The role of health data access bodies 

Given that health data companies already have the user interface and data analysis tools available to interrogate health data, these will in future be able to interact with the national health data access bodies to support data queries and responses for secondary use. While the EU has yet to publish the standard templates for data queries, expected within the next two years, EHDS regulation currently defines requirements on a high level. 

It is worth noting that the national health data access bodies seldom have direct access to health data but rather act as logistic hubs handling data queries and access applications and providing a secure processing environment for data access in addition to other institutions. To reduce data application processing workloads, healthcare institutions equipped with ethics committees e.g. university hospitals (trusted data holders) can approve data access concerning their own data. For non-university hospitals (non-trusted data holders), the national health data access bodies will be responsible for approving queries. 

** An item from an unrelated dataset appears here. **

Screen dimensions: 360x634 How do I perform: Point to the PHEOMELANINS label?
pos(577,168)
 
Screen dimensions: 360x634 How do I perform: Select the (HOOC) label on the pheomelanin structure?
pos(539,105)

National health data access bodies can receive and process two types of data enquiries. The first type of query must be answered by aggregate data e.g. to show how many matches meet the requested inclusion or exclusion criteria, and the second query, once approval has been granted, provides access to pseudonymized data meeting the requested criteria in secure processing environment. Data can also be used for federated analyses or given to researchers in a fully anonymized format.  

Industry players will need to adapt to EHDS 

With EHDS, queries will now be directed through national health data access bodies, which then link to the respective healthcare data sources. This will impact data partner networks and drastically change how companies go about requesting and accessing data for users within the EU, and eventually, those that are based outside of the EU. The unified data network, under the EHDS framework, will make accessing data easier, with the number of queries directed at hospitals with high quality data expected to grow by 10-100 times. If not well prepared, health data access bodies and hospitals may become a research bottleneck at the whole country level. 

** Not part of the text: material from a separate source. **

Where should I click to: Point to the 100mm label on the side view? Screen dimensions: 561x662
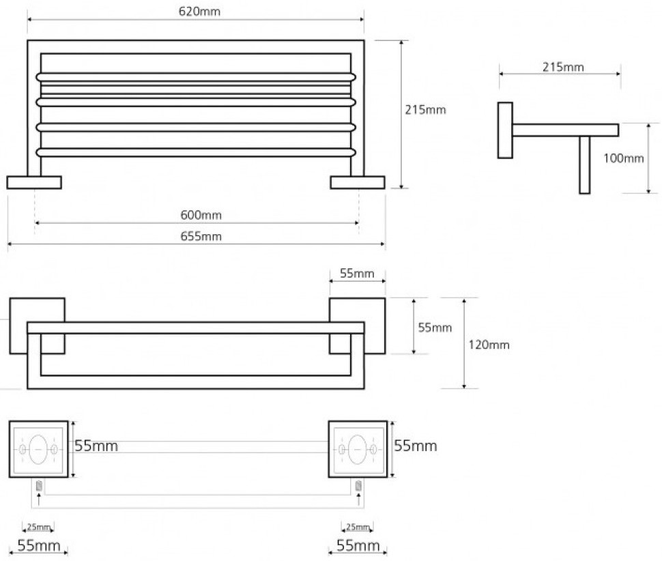pyautogui.click(x=624, y=158)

EHDS readiness among EU Member States varies widely given how they organize and manage health data and the level of digitalization of health data. This presents opportunities to attract research collaboration projects from less prepared member states.  

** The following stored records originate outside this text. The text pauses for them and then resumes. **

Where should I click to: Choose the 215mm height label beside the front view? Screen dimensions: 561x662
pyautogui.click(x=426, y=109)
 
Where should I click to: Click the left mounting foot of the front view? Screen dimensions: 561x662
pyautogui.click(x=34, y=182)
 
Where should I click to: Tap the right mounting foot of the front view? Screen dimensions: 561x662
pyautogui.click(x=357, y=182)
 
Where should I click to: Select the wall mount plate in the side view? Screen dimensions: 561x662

Moving from zero to EHDS readiness 

The European healthcare market consists of more than 200 university hospitals, 15,000 non-university hospitals and 100 large commercial healthcare enterprises. Connecting this market through EHDS means that more and more healthcare data will be processed in the cloud.  

In addition to the physical infrastructure required, trusted research environments (TREs) will often need to connect to the cloud to provide enough capacity e.g. for AI-related work. Over the next two years, the EU will publish the EHDS technical specifications for secure processing environments for analyzing pseudonymized data, like those already in place in Finland. BC Platforms provides European university hospitals and healthcare institutions with the fundamental digital building blocks to construct a robust, foundation for EHDS2 readiness over the next 2–6 years, ensuring efficient data sharing for research and innovation while adhering to stringent EU regulations. 

To support the requirements of EHDS, at BC Platforms we are actively involved in the TEHDAS2 consortium, which is developing guidelines and technical specifications for implementation of secondary healthcare data use. 

BC Platforms’ offering delivers EHDS-compatible modular and scalable solutions ranging from individual hospital implementations to national-scale systems. BC Platforms’ EHDS-ready TRE, for example, is hardware-agnostic and can be installed on national clouds or for localized use on-premises, thereby facilitating cross-EU connections through automation and streamlining of complex workflows. 

By supporting EHDS readiness and delivering EHDS-ready platforms and tools of the future, our team at BC Platforms is helping ensure that the EU becomes competitive against US and Asian countries especially in healthcare AI related research and innovation work.